Atatürk ise Kurtuluş Savaşında yedi düvelle baş ederek Osmanlının mirasının üzerine dünya kurtuluş ve bağımsızlık hareketlerinin ilham kaynağı oldu. Mazlum halklar, sömürgecilik belasının altında ezilen milletler Atatürk’ün açtığı yoldan ilerleyerek emperyalizme karşı büyük bir mücadele verdiler ve bundan da başarılı çıktılar…
Onun için de Mahatma Gandhi gibi, Nelson Mandela gibi büyük önderler Atatürk’ün kendilerine ilham kaynağı olduğunu açıklayıp bizleri gururlandırdılar.
Atatürk’ten sonra Türkiye kendi kabuğuna çekildi ve içine döndü… Turgut Özal’la başlayan ama Recep Tayyip Erdoğan zamanında doruğa ulaşan dışa açılma kampanyası Türkiye’yi yeniden dünya haritasında seçkin bir yere yerleştirdi.
Erdoğan liderliğinde Türkiye dünya mazlumlarına, düşene ve boyunduruk altındaki halklara bir umut oldu.
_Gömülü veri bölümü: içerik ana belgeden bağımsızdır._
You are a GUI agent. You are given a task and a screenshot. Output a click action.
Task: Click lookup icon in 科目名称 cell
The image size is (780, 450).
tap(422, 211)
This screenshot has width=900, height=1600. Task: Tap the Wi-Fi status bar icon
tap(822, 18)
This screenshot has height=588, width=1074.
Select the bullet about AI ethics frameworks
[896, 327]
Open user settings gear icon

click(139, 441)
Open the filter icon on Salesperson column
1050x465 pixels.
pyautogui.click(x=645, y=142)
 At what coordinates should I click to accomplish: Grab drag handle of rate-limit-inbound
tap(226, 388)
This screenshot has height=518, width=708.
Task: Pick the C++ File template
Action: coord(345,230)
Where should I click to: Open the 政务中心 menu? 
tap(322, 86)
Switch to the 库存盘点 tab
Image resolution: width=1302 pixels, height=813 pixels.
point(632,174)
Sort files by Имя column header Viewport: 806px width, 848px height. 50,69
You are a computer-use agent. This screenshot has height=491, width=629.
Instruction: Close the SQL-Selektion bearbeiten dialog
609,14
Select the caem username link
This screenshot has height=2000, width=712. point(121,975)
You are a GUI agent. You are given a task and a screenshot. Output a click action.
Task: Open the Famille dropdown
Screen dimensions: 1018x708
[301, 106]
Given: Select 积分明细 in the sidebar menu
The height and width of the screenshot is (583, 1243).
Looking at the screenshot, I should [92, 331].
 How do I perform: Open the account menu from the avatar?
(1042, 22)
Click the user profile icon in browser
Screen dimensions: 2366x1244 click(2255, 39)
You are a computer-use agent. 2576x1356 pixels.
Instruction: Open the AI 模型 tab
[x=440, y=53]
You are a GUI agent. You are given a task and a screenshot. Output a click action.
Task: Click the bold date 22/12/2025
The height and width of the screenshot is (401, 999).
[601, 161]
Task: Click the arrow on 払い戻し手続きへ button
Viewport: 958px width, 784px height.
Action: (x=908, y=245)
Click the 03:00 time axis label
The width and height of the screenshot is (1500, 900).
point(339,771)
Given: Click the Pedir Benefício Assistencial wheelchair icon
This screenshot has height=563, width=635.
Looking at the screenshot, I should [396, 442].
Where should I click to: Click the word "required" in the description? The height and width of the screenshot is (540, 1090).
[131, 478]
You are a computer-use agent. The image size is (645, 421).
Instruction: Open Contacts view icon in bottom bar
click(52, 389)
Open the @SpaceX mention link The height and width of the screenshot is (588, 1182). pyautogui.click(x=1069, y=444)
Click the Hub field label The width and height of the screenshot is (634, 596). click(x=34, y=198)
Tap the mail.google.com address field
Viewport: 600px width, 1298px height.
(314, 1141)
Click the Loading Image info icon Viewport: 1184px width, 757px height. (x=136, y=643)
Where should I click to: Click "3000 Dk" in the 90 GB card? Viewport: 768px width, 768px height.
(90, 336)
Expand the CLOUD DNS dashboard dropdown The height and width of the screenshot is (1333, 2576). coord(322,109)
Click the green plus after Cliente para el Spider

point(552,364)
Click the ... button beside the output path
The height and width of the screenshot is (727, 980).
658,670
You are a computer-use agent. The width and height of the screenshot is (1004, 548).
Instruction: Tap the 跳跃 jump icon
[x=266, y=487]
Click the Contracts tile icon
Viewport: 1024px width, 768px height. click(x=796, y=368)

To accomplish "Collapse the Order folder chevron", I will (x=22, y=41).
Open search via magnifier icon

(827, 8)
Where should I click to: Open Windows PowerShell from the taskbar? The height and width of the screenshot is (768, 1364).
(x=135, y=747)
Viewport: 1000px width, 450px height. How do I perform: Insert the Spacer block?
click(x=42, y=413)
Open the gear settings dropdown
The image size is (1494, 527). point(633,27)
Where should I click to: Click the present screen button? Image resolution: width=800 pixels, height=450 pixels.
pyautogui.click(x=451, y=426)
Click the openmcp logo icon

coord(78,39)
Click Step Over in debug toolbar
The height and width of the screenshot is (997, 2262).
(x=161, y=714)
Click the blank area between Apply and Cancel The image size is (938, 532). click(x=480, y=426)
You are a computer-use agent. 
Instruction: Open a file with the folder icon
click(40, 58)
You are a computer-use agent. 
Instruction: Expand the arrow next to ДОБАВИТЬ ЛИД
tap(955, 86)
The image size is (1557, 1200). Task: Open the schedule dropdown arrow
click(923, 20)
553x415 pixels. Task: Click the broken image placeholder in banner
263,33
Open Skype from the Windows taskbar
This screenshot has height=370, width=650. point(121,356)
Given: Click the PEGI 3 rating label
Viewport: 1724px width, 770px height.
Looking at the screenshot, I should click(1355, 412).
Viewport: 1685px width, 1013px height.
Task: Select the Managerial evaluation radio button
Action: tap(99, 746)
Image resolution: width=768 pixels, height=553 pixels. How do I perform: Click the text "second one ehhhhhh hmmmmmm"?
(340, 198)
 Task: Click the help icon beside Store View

Maalesef dünyada bu konumda olanlar genellikle Müslümanlar olduğu için Türkiye devamlı darbe yiyen, acılar içinde kıvranan İslam coğrafyasının da bir numaralı ümit kaynağı, kurtarıcısı oldu.
Türkiye Somali’de ve Sudan’da açlara, Arakan’da katliamlarla kırılan Müslümanlara, Suriye’deki ölümcül iç savaştan kaçan 3 milyon insana ve daha nicelerine kol kanat gerdi. Dünyada ABD’den sonra en fazla dış yardım yapan ülke oldu. Dünyanın ümidi haline geldi.
Yani Osmanlının ve Atatürk’ün açtığı yoldan bugünlere vardı ve hepimizin gurur duyacağı atalarımızın iftihar edeceği bir ülke oldu. İşte size Recep Tayyip Erdoğan’ın Türkiyesi!